Steven, in a statement, said the situation on the ground "differs significantly" from the "seemingly positive statements" made by the Malaysian government regarding the resettlement and rights of the indigenous people.
The Bar Council listed seven major areas of concern, among which is that the promise of land and furnishing, as part of the resettlement exercise, have also allegedly not been fulfilled.
"The Penan and Kenyah communities are being deprived of the provision in full of the promised monthly food supplies of RM600 per month per household.
"No genuine attempt has been made to explain the shortfall, nor has the shortfall been rectified," the statement said.
It also said that a promised land allocation of 15 hectares has yet to materialise, and therefore the communities could not begin any “meaningful agricultural activity” because the surrounding land is controlled by companies running palm oil plantations.
Other alleged issues identified are:
Housing for the two communities were constructed of poor materials and quality, with cracks and other damages appearing after just six to eight months.
Promises diesel subsidies to help children commute to school were not kept.

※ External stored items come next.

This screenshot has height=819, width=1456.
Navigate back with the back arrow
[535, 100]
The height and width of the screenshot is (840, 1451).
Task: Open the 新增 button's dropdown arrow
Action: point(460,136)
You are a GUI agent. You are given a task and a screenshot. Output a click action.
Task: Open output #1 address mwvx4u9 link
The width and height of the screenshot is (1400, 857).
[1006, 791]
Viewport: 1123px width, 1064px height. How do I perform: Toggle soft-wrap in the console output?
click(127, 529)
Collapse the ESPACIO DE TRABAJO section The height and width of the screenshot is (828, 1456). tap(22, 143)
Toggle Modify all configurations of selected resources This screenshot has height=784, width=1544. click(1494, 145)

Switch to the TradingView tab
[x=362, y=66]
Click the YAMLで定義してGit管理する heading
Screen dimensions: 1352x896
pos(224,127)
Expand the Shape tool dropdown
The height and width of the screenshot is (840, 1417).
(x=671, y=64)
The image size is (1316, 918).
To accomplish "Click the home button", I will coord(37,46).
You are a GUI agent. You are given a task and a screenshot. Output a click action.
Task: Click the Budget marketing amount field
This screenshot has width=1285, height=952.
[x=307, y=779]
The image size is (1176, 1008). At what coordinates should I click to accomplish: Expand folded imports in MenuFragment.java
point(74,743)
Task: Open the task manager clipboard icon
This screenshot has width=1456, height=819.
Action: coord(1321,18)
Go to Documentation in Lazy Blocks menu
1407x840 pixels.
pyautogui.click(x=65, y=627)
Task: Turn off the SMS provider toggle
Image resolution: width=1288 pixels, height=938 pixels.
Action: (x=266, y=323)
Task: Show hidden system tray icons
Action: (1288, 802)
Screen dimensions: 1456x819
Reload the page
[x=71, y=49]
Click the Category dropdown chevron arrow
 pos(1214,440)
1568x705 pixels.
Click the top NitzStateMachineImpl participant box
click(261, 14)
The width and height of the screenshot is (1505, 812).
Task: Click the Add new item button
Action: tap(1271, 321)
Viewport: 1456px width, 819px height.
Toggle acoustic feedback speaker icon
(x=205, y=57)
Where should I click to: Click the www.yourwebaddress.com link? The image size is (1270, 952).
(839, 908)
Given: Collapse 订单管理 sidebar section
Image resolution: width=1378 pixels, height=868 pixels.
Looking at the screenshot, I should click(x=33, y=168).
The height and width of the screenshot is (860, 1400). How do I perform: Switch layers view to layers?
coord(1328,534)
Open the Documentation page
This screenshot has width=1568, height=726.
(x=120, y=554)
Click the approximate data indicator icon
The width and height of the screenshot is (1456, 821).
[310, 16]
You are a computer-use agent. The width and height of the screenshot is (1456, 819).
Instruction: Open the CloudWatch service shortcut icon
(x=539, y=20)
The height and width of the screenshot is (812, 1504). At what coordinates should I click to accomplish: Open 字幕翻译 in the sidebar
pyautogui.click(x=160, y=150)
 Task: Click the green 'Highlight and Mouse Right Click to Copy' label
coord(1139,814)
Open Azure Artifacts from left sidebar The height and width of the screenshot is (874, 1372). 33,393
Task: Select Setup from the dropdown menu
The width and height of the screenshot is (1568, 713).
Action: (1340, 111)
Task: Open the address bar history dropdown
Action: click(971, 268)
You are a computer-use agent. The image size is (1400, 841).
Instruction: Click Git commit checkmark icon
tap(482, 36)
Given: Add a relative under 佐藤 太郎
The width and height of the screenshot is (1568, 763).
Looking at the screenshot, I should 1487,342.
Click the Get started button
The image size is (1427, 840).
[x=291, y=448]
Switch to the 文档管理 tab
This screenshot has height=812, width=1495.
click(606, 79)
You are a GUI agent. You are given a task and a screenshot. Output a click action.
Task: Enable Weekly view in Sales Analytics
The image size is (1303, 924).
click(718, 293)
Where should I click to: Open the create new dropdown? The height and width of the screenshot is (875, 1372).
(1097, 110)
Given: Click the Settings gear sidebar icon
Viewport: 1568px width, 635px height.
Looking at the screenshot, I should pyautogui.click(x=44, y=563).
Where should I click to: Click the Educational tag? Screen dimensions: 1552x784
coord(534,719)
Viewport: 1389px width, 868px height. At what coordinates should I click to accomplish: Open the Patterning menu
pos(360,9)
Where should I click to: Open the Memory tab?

The Tegulang Resettlement Area receives only 12 hours of electricity per day whereas the Metalun Resettlement Area receives six hours per day, both via diesel generators.
Job opportunities are scarce or non-existent, as surrounding timber and palm oil companies hire foreign labour.
Steven said the indigenous groups are now displaced and desolate, in contrast to what Malaysia had told the UN Human Rights Council during its Universal Periodic Review (UPR) last year.
Malaysia had told the UN that Sarawak government and the Sarawak Energy Board (SEB) had provided indigenous groups affected by the Murum dam construction “with a comprehensive compensation package, which assured them an immediate and substantial improvement in living standards, better access to basic human rights to education and health care, and better economic opportunities, whilst preserving their cultural identities and traditions.”
The Bar Council urged the Sarawak government and SEB to address the issues at hand, saying that the Penan and Kenyah communities have been forced to accept a life that is clearly not sustainable and would lead to long-term dependency on government aid.
It also urged the Malaysian government to implement the United Nations Declaration on the Rights of Indigenous Peoples (UNDRIP), which it had voted in favour of in 2006 and 2007, and recognise previous court decisions that have ruled in favour of or recognising the rights of indigenous groups.
“It is inexplicable that the Malaysian government appears to have reneged on its UNDRIP pledge to the international community, and perhaps more importantly, to its indigenous minority citizenry,” Steven said.